==== Texto propuesto

Argentina quedó en la lupa mundial por su actitud respecto de las exportaciones de alimentos justo cuando el mundo tema una nueva crisis alimentaria global: con 47 millones de habitantes —según los datos preliminares del últimos censo— y una capacidad para alimentar a una población diez veces mayor, juega un rol importante en mercados como el de la soja y sus productos derivados, en el trigo y en el maíz.

El establishment mundial predica que, en momentos como este, es cuando más debe incentivarse la exportación agrícola. Figuras de alto perfil para el establishment mundial, como Andrew Bailey, presidente del Banco de Inglaterra, han llamado la atención sobre las posibles consecuencias catastróficas que vienen a nivel global. Bailey levantó polvareda al hablar del tema en un discurso en el que pidió perdón por ser "apocalíptico" al pronosticar subas continuas de alimentos y un mayor desempleo.

Ese clima fue reforzado por la última tapa de la influyente revista The Economist, donde con la foto de tres espigas de trigo —de las que, cuando se mira de cerca, penden tenebrosas calaveras— se lee el título: "La catástrofe alimenticia que se viene". Y, como es tradicional en su línea editorial liberal, propone que una mayor apertura comercial es la solución.

========
==== Material del ejercicio

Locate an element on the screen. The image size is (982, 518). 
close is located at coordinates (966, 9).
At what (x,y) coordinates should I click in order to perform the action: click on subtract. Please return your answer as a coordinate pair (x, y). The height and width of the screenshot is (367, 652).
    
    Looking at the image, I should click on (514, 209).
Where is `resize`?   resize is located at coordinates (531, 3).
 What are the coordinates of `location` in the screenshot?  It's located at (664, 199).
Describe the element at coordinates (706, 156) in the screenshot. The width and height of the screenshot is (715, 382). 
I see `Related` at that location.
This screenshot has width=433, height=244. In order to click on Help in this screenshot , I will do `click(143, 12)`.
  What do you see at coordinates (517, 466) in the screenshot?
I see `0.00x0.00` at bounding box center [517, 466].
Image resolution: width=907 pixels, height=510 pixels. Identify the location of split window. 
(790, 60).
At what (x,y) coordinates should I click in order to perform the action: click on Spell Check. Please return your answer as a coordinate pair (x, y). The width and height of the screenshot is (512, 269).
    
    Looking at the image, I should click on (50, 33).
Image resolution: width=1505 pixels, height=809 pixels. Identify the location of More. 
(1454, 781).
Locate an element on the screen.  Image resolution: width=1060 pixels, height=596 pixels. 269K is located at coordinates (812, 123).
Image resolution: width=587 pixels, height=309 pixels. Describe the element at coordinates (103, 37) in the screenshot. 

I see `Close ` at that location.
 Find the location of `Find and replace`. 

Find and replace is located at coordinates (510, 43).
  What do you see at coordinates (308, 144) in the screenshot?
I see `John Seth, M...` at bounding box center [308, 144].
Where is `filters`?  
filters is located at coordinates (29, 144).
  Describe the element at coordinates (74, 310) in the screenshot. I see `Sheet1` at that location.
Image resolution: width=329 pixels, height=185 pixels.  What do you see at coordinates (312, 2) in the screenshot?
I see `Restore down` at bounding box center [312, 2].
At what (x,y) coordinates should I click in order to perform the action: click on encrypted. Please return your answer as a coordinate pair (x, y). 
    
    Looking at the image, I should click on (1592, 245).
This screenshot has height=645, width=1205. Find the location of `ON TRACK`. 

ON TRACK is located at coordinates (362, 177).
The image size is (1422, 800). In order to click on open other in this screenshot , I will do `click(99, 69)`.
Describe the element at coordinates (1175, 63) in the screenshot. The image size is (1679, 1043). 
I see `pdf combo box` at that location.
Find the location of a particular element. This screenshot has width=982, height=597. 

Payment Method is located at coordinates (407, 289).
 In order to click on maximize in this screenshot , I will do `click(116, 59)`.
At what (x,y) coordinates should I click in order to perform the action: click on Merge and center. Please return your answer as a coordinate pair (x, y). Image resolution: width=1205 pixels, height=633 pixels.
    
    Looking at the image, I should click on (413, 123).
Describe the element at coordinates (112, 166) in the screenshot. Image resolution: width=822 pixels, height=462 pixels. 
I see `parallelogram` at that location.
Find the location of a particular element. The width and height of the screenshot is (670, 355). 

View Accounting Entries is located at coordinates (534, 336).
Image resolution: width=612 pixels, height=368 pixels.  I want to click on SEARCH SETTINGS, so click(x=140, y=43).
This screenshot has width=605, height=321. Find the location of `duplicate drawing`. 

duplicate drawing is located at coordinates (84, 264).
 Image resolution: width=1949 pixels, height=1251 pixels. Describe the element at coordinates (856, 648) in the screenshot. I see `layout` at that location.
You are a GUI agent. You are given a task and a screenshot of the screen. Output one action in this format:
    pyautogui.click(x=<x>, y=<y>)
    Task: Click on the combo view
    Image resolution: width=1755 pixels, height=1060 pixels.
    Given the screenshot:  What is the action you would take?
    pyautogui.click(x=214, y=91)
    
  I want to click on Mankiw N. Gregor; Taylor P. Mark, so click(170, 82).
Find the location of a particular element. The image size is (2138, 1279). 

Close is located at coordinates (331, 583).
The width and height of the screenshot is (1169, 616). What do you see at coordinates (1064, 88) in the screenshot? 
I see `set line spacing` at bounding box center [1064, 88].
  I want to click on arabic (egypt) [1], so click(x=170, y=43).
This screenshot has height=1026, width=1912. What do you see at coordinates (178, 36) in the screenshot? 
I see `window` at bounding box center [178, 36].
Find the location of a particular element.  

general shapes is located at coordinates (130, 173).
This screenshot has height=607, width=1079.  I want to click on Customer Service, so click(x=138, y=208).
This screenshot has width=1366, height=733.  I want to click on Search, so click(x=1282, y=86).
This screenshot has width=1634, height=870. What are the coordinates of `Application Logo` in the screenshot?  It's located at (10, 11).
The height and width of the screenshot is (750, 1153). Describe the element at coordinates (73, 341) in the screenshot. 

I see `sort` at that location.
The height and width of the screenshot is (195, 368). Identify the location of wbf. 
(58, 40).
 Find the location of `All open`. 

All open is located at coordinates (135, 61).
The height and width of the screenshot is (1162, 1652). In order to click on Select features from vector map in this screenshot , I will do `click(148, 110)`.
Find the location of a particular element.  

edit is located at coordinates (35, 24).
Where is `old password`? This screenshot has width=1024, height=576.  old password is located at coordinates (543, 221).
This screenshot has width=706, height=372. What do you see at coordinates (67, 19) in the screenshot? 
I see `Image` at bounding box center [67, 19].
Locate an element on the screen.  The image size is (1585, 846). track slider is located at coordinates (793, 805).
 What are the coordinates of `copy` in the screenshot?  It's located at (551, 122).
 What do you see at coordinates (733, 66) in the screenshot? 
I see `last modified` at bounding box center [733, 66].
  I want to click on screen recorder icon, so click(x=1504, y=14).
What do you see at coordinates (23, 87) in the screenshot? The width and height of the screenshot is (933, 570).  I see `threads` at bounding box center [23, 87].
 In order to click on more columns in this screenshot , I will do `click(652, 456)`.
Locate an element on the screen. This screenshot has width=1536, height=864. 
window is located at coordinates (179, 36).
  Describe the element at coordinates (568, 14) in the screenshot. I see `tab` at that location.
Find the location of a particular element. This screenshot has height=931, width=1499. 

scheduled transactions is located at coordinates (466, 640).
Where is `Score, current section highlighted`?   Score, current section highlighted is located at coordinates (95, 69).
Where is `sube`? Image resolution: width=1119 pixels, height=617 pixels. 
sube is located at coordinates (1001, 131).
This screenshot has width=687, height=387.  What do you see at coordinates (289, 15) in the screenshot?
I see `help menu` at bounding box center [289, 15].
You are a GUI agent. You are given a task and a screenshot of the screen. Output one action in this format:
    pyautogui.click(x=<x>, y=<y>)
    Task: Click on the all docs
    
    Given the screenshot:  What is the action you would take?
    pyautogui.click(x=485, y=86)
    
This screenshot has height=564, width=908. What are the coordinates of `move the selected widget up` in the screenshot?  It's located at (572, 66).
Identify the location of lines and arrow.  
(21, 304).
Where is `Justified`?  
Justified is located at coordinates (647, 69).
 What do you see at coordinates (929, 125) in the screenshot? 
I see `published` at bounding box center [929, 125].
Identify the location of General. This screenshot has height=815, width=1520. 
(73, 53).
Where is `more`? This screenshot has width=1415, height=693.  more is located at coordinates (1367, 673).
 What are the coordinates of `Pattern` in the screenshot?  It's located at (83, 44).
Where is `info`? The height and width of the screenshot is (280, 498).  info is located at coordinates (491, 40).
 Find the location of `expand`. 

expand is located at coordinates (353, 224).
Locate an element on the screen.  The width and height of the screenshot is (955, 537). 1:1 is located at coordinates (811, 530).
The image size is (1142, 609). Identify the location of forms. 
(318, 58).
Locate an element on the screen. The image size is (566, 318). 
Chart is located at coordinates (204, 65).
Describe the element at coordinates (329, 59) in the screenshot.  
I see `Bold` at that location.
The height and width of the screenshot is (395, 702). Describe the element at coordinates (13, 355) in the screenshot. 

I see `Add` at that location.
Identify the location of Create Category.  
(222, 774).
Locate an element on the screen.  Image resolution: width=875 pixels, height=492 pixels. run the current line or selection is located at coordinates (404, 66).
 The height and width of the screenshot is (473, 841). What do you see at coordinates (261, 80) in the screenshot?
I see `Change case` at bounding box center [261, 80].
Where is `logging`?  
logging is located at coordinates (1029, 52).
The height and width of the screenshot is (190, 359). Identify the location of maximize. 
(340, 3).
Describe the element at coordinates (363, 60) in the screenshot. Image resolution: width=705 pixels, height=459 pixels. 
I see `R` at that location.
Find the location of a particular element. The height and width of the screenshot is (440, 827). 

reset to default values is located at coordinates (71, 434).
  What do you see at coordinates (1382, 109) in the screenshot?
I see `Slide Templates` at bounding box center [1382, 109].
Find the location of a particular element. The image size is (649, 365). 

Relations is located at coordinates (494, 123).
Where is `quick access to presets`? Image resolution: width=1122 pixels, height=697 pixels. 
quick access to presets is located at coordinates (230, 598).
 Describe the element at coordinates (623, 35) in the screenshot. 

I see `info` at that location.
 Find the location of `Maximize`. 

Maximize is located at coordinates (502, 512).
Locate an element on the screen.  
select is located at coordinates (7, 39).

========

## [Problema planteado 1]
Reproduce sin cambios las líneas de las filas, comenzando por la primera fila y terminando con la línea que contiene "coordinates (812, 123).", ambas incluidas.
## [Problema planteado 2]
Escribe la continuación del texto sobre Argentina y la crisis alimentaria global a partir de su última oración.
El texto y las filas no guardan ninguna relación entre sí.

## [Resultado del ejercicio 1]
Locate an element on the screen. The image size is (982, 518). 
close is located at coordinates (966, 9).
At what (x,y) coordinates should I click in order to perform the action: click on subtract. Please return your answer as a coordinate pair (x, y). The height and width of the screenshot is (367, 652).
    
    Looking at the image, I should click on (514, 209).
Where is `resize`?   resize is located at coordinates (531, 3).
 What are the coordinates of `location` in the screenshot?  It's located at (664, 199).
Describe the element at coordinates (706, 156) in the screenshot. The width and height of the screenshot is (715, 382). 
I see `Related` at that location.
This screenshot has width=433, height=244. In order to click on Help in this screenshot , I will do `click(143, 12)`.
  What do you see at coordinates (517, 466) in the screenshot?
I see `0.00x0.00` at bounding box center [517, 466].
Image resolution: width=907 pixels, height=510 pixels. Identify the location of split window. 
(790, 60).
At what (x,y) coordinates should I click in order to perform the action: click on Spell Check. Please return your answer as a coordinate pair (x, y). The width and height of the screenshot is (512, 269).
    
    Looking at the image, I should click on (50, 33).
Image resolution: width=1505 pixels, height=809 pixels. Identify the location of More. 
(1454, 781).
Locate an element on the screen.  Image resolution: width=1060 pixels, height=596 pixels. 269K is located at coordinates (812, 123).

## [Resultado del ejercicio 2]
Y, sin embargo, Argentina está dando señales de avanzar en el sentido opuesto.

En realidad, parecía que el debate por los impuestos a las exportaciones agrícolas estaba superado en Argentina y que solamente una minoría cercana a Cristina Kirchner seguiría insistiendo en solitario con una medida que la mayoría de la opinión pública desaprobaba. Sin embargo, se registró un cambio del clima político que, súbitamente, trajo el tema otra vez a la agenda.

En el kirchnerismo destacan que las retenciones hoy son, en algunos casos, la mitad de las que regían en 2015, cuando el ingreso de los productores rurales era mucho más bajo, porque los precios internacionales eran al menos un tercio más bajos que los de hoy.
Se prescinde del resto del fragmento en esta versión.